• What the task asks:
Retype, without changes, every line from the line that contains "632x395 pixels. How" through the final line of the records. Exclude pictures.
BEGIN
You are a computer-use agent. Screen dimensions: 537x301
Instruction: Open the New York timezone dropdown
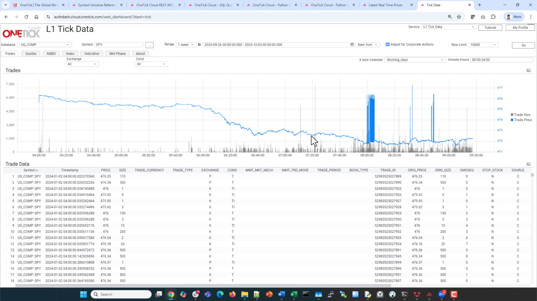click(367, 44)

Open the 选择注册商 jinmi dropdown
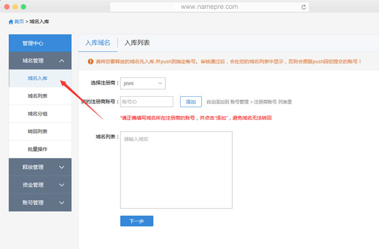pos(143,83)
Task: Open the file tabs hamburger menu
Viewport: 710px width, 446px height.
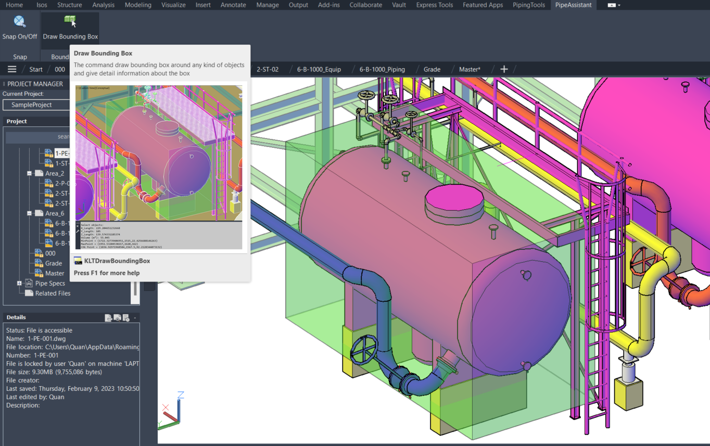Action: coord(12,69)
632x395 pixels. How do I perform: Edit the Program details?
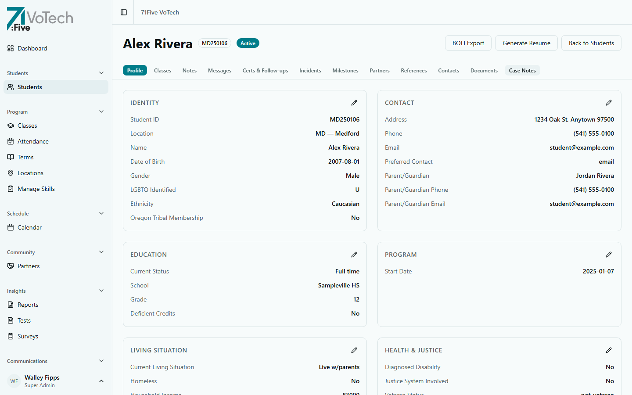point(609,255)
END
• Exercise output:
632x395 pixels. How do I perform: Edit the Program details?
point(609,255)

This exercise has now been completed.